A complementary approach for analyzing behavioral videos is the use of fully unsupervised dimensionality reduction methods. These methods do not require human labels (hence, unsupervised), and instead model variability across all pixels in a high-dimensional behavioral video with a small number of hidden, or “latent” variables; we refer to the collection of these latent variables as the “latent representation” of behavior. Linear unsupervised dimensionality reduction methods such as Principal Component Analysis (PCA) have been successfully employed with both video [20–23] and depth imaging data [24, 25]. More recent work performs video compression using nonlinear autoencoder neural networks [26, 27]; these models consist of an “encoder” network that compresses an image into a latent representation, and a “decoder” network which transforms the latent representation back into an image. Especially promising are convolutional autoencoders, which are tailored for image data and hence can extract a compact latent representation with minimal loss of information. The benefit of this unsupervised approach is that, by definition, it does not require human labels, and can therefore capture a wider range of behavioral features in an unbiased manner.

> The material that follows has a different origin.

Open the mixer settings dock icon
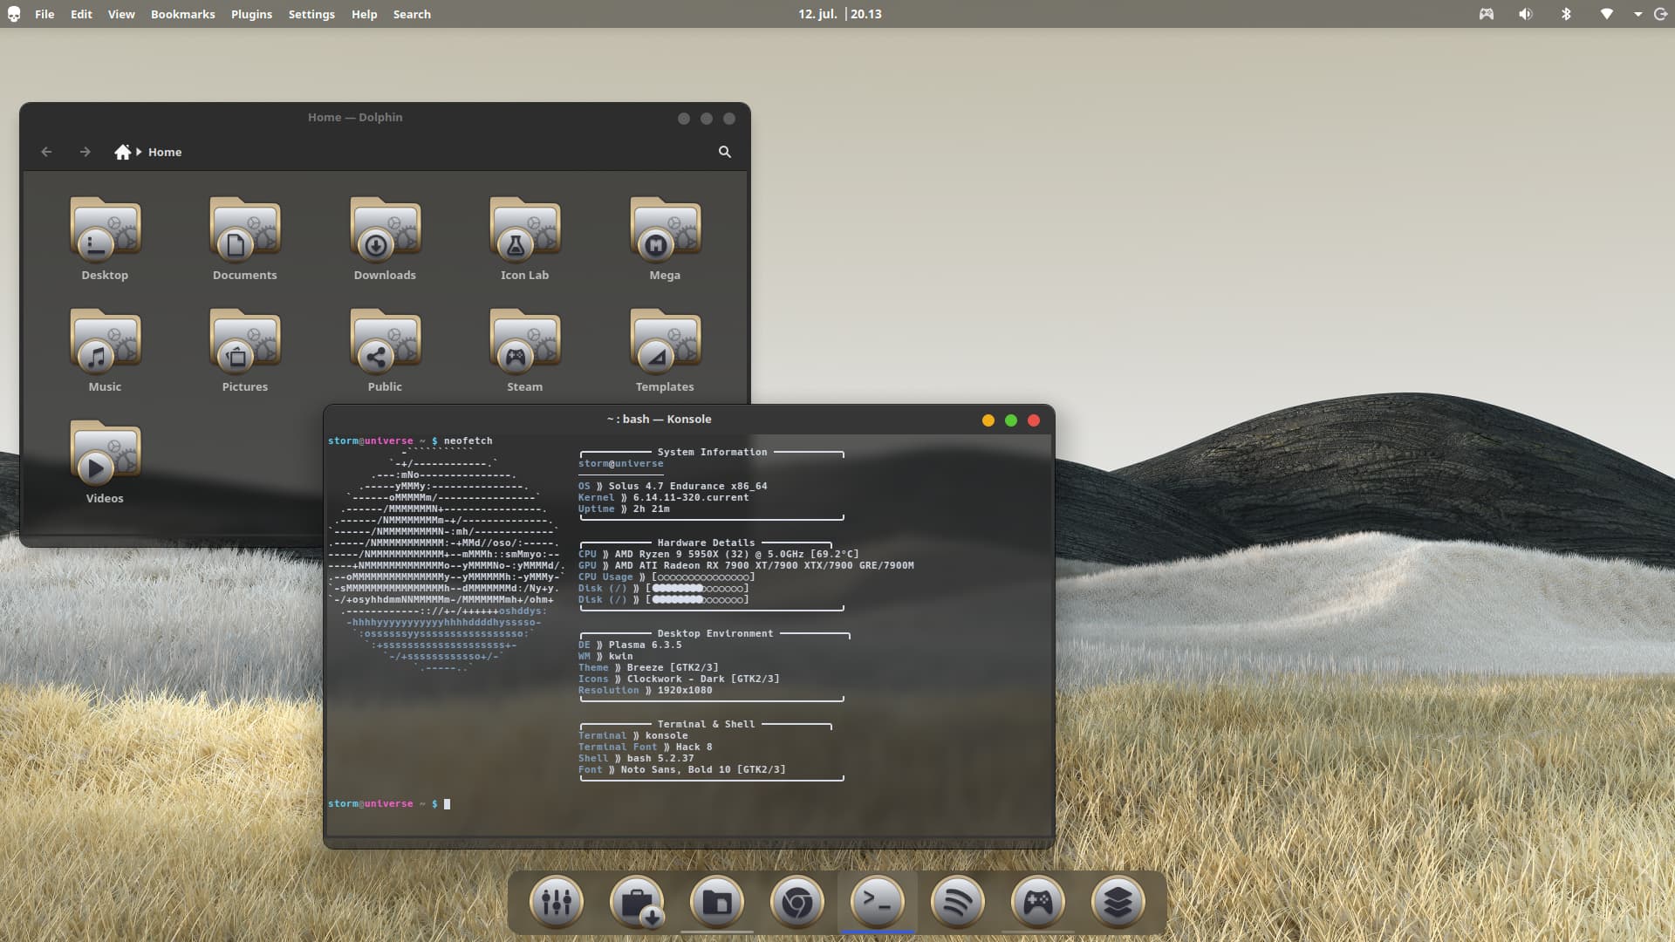 coord(556,902)
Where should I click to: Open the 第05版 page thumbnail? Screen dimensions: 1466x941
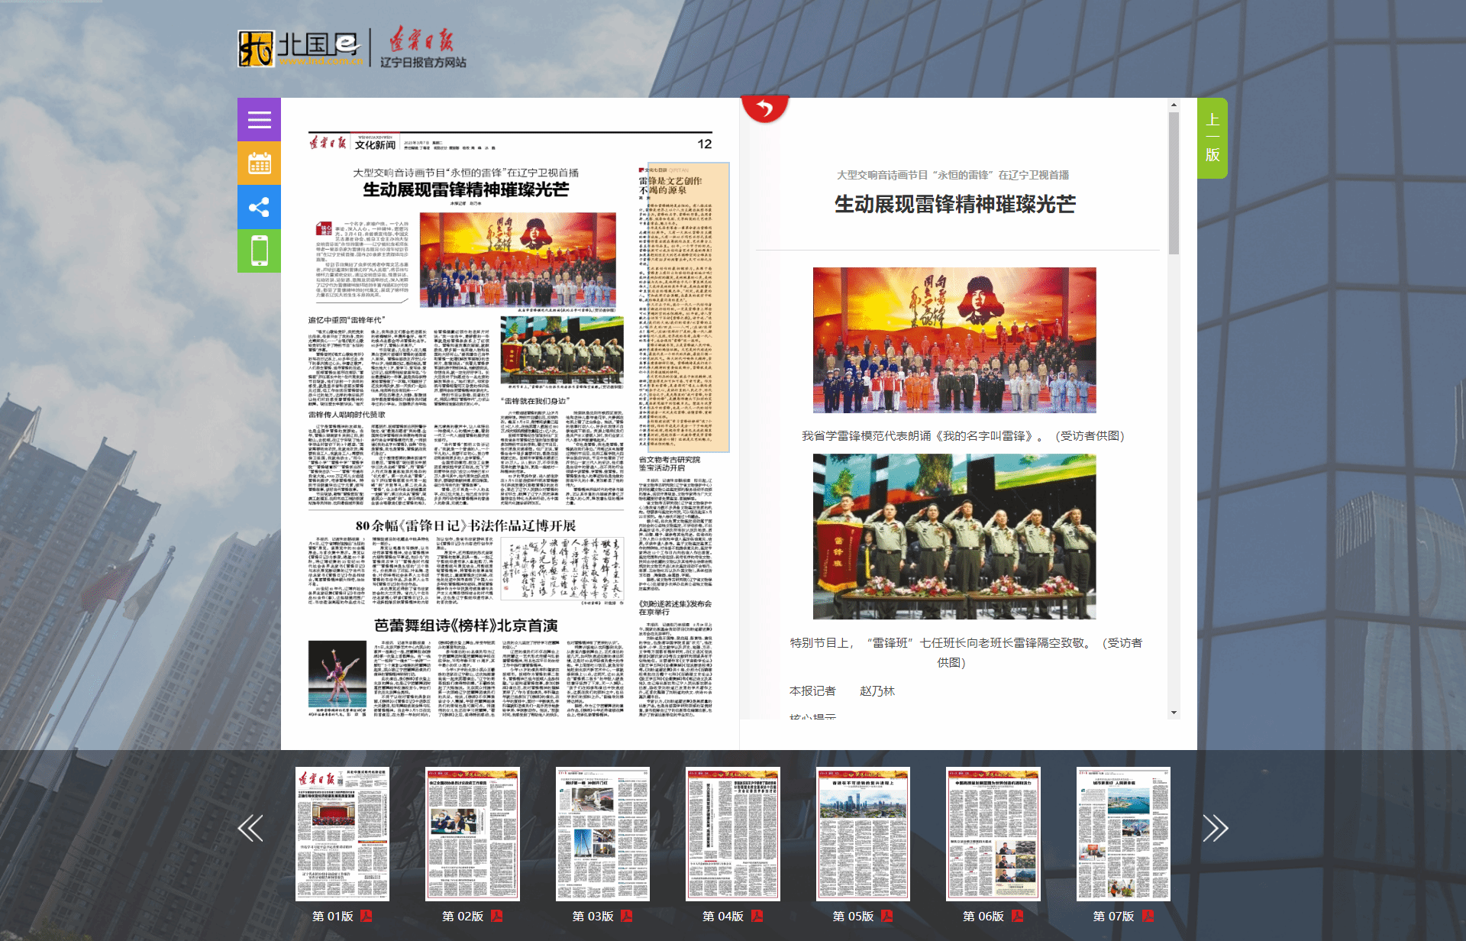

The drawback to the unsupervised approach, however, is that the resulting low-dimensional latent representation is often difficult to interpret, which limits the specificity of downstream analyses.

In this work we seek to combine the strengths of these two approaches by finding a low-dimensional, latent representation of animal behavior that is partitioned into two subspaces: a supervised subspace, or set of dimensions, that is required to directly reconstruct the labels obtained from pose estimation; and an orthogonal unsupervised subspace that captures additional variability in the video not accounted for by the labels. The resulting semi-supervised approach provides a richer and more interpretable representation of behavior than either approach alone.

Our proposed method, the Partitioned Subspace Variational Autoencoder (PS-VAE), is a semi-supervised model based on the fully unsupervised Variational Autoencoder (VAE) [28, 29]. The VAE is a nonlinear autoencoder whose latent representations are probabilistic. Here, we extend the standard VAE model in two ways. First, we explicitly require the latent representation to contain information about the labels through the addition of a discriminative network that decodes the labels from the latent representation [30–37]. Second, we incorporate an additional term in the PS-VAE objective function that encourages each dimension of the unsupervised subspace to be statistically independent, which can provide a more interpretable latent representation [38–44]. There has been considerable work in the VAE literature for endowing the latent representation with semantic meaning. Our PS-VAE model is distinct from all existing approaches but has explicit mathematical connections to these, especially to [37, 45]. We provide a high-level overview of the PS-VAE in the following section, and in-depth mathematical exposition in the Methods. We then contextualize our work within related machine learning approaches in S1 Appendix.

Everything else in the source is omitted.